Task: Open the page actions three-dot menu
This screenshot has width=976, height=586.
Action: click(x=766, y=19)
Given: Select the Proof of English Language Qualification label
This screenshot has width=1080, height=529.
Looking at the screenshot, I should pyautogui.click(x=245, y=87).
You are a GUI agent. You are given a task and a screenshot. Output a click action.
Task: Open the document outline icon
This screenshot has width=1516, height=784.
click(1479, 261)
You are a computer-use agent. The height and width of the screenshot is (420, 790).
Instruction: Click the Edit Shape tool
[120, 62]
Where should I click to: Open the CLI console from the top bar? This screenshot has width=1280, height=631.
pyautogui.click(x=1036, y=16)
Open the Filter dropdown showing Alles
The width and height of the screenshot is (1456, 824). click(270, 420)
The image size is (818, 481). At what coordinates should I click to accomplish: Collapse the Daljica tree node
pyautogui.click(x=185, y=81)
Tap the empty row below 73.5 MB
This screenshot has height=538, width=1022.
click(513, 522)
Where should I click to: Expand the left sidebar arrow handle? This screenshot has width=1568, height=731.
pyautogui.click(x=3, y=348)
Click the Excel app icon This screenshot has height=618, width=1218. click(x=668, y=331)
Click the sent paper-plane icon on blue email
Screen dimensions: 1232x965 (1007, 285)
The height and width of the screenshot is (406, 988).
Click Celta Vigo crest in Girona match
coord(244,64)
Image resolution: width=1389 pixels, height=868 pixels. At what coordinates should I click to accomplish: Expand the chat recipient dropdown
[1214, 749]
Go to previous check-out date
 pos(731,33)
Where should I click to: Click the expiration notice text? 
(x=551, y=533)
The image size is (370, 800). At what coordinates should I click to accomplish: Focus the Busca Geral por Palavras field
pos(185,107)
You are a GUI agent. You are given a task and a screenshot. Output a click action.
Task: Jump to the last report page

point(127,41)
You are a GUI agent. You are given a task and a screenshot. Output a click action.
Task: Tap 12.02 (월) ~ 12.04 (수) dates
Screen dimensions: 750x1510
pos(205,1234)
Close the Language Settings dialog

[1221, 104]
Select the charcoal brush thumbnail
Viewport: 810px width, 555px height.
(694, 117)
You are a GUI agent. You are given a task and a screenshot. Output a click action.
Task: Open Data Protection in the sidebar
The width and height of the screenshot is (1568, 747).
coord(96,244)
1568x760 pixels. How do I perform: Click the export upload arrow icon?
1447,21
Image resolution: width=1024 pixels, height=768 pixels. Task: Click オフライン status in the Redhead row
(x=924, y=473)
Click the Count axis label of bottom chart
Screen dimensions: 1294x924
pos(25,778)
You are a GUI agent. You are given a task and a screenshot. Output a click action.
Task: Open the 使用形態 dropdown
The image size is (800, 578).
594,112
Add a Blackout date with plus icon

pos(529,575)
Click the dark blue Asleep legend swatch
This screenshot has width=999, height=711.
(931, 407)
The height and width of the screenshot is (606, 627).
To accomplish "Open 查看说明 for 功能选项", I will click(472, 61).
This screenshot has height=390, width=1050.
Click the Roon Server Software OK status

....................

» To do
Make sure that every entry above is copied out exactly as it stands.

» Final answer
Task: Open the page actions three-dot menu
This screenshot has width=976, height=586.
Action: click(x=766, y=19)
Given: Select the Proof of English Language Qualification label
This screenshot has width=1080, height=529.
Looking at the screenshot, I should pyautogui.click(x=245, y=87).
You are a GUI agent. You are given a task and a screenshot. Output a click action.
Task: Open the document outline icon
This screenshot has width=1516, height=784.
click(1479, 261)
You are a computer-use agent. The height and width of the screenshot is (420, 790).
Instruction: Click the Edit Shape tool
[120, 62]
Where should I click to: Open the CLI console from the top bar? This screenshot has width=1280, height=631.
pyautogui.click(x=1036, y=16)
Open the Filter dropdown showing Alles
The width and height of the screenshot is (1456, 824). click(270, 420)
The image size is (818, 481). At what coordinates should I click to accomplish: Collapse the Daljica tree node
pyautogui.click(x=185, y=81)
Tap the empty row below 73.5 MB
This screenshot has height=538, width=1022.
click(513, 522)
Where should I click to: Expand the left sidebar arrow handle? This screenshot has width=1568, height=731.
pyautogui.click(x=3, y=348)
Click the Excel app icon This screenshot has height=618, width=1218. click(x=668, y=331)
Click the sent paper-plane icon on blue email
Screen dimensions: 1232x965 (1007, 285)
The height and width of the screenshot is (406, 988).
Click Celta Vigo crest in Girona match
coord(244,64)
Image resolution: width=1389 pixels, height=868 pixels. At what coordinates should I click to accomplish: Expand the chat recipient dropdown
[1214, 749]
Go to previous check-out date
 pos(731,33)
Where should I click to: Click the expiration notice text? 
(x=551, y=533)
The image size is (370, 800). At what coordinates should I click to accomplish: Focus the Busca Geral por Palavras field
pos(185,107)
You are a GUI agent. You are given a task and a screenshot. Output a click action.
Task: Jump to the last report page

point(127,41)
You are a GUI agent. You are given a task and a screenshot. Output a click action.
Task: Tap 12.02 (월) ~ 12.04 (수) dates
Screen dimensions: 750x1510
pos(205,1234)
Close the Language Settings dialog

[1221, 104]
Select the charcoal brush thumbnail
Viewport: 810px width, 555px height.
(694, 117)
You are a GUI agent. You are given a task and a screenshot. Output a click action.
Task: Open Data Protection in the sidebar
The width and height of the screenshot is (1568, 747).
coord(96,244)
1568x760 pixels. How do I perform: Click the export upload arrow icon?
1447,21
Image resolution: width=1024 pixels, height=768 pixels. Task: Click オフライン status in the Redhead row
(x=924, y=473)
Click the Count axis label of bottom chart
Screen dimensions: 1294x924
pos(25,778)
You are a GUI agent. You are given a task and a screenshot. Output a click action.
Task: Open the 使用形態 dropdown
The image size is (800, 578).
594,112
Add a Blackout date with plus icon

pos(529,575)
Click the dark blue Asleep legend swatch
This screenshot has width=999, height=711.
(931, 407)
The height and width of the screenshot is (606, 627).
To accomplish "Open 查看说明 for 功能选项", I will click(472, 61).
This screenshot has height=390, width=1050.
Click the Roon Server Software OK status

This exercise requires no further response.